REALITY SHOW FAIL-BALLOON BOY: It's hard to blame Richard and Mayumi Heene _ the parents in the infamous balloon boy hoax _ for making up the ludicrous plot that their 6-year-old son was floating away in a ballon to garner attention from the press in hopes of getting a reality show. After all, if they watched "Real Housewives," "For the Love of Ray J," "The Hills" or just about any other reality show, there is so much fiction they probably thought their hoax was an appropriate audition. Instead it might get them jail time. But they're so entertaining, let's hope whatever prison they land in allows for cell cameras.
FATHER OF THE YEAR: Even Joe Jackson would shake his head at the shenanigans of this year's winner, Jon Gosselin. The father of eight declared he was standing up for himself by breaking free from his bullying wife Kate _ and then proceeded to act so shamelessly we jumped on the Team Kate bandwagon. He was linked to a young teacher BEFORE they announced their split, took up with a hard-partying twenty-something and then cheated on HER _ with a tabloid reporter. He also made the most of his newfound bachelorhood by partying in Vegas (with college girls and his mom), all while trying to defend his honor as a good dad.
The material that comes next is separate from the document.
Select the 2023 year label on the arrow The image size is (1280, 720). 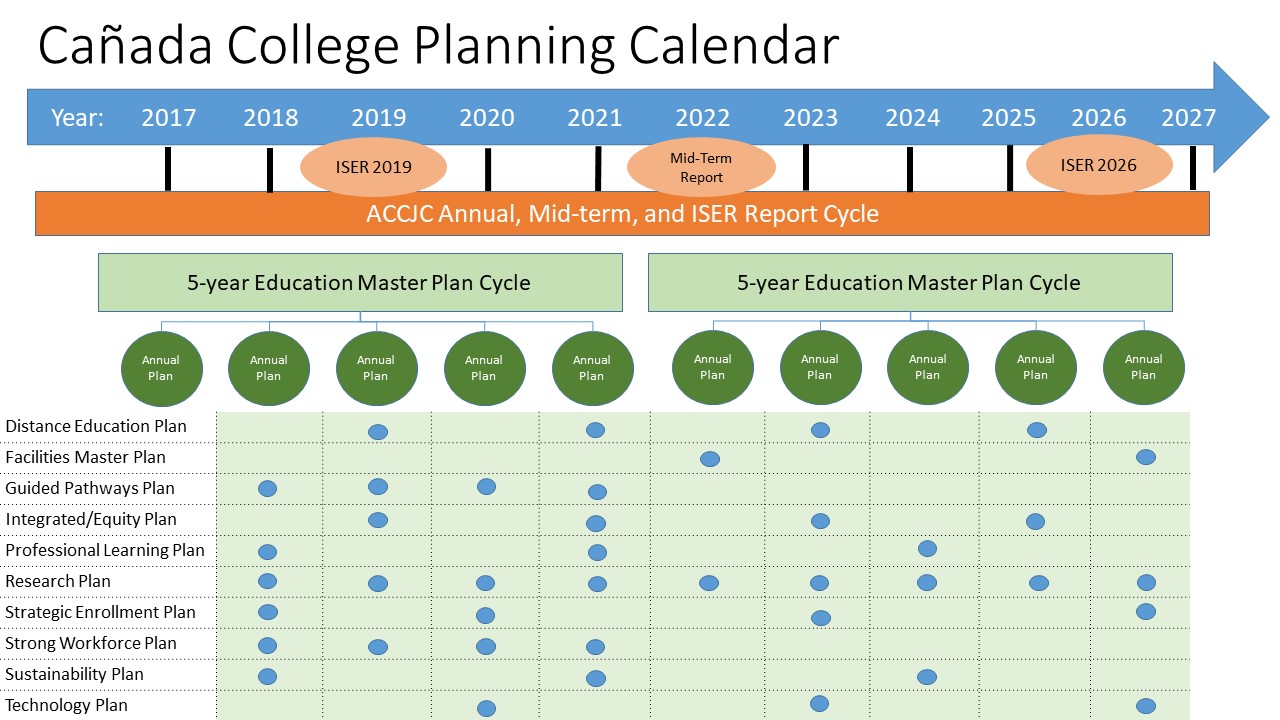810,118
APOLOGY FAIL: When you've done something as heinious as attack your girlfriend, you'd better have your "I'm sorry" game on point. Chris Brown was woefully off-message with his apologies _ you could almost see the "let me tell you what REALLY happened" look in his eyes. Tweeting that he still loved the woman he attacked also didn't endear him to fans. Even Ike knew when to leave Tina alone.
"YES I'M ON THE LIST" REALLY DOES WORK: Tareq and Michelle Salahi shocked the society world _ and the White House _ when they managed to crash the first state dinner of President Obama, despite a guest list that required security clearance and Secret Service screening. All we can say is _ big deal. White House security has nothing on entertainment's cliboard-carrying publicists. If they manage to crash a Diddy party, then that's worth talking about.
AT LEAST WE HAVE JERMAJESTY: We all mourned the loss this year of one of the world's most gifted artists, Michael Jackson, and here at Wacky & Tacky, his loss resonates as well _ the man provided us with a wealth of material every year. Jackson's death showed us that along with his music, the craziness will also live on. The Jackson family kept his body on ice for more than two months so they could have another memorial that cost more than $1 million, Jermaine Jackson tried to mount a tribute show to his brother that fizzled, LaToya mugged for camera time, Jackson's dermatologist dished on his former patients and the remaining four of the five living Jackson brothers had a reality show by year's end. Can anyone say, "Off the Wall"?
CELEBRITY OF THE YEAR: In an age where celebrities detail their bikini waxes in interviews and debut their new implants at premieres, it was refreshing to see an ungroomed, portly woman from across the Atlantic become the year's biggest sensation. Susan Boyle proved to anyone worried that talentless opportunists were taking over our entertainment world that sometimes, talent does trump looks, substance can rise above style and a voice can win out over auto-tune. But even she wasn't immune to celebrity pitfalls _ she had the prerequisite nervous breakdown at the height of her success. Welcome to the club, Susan! You are now official.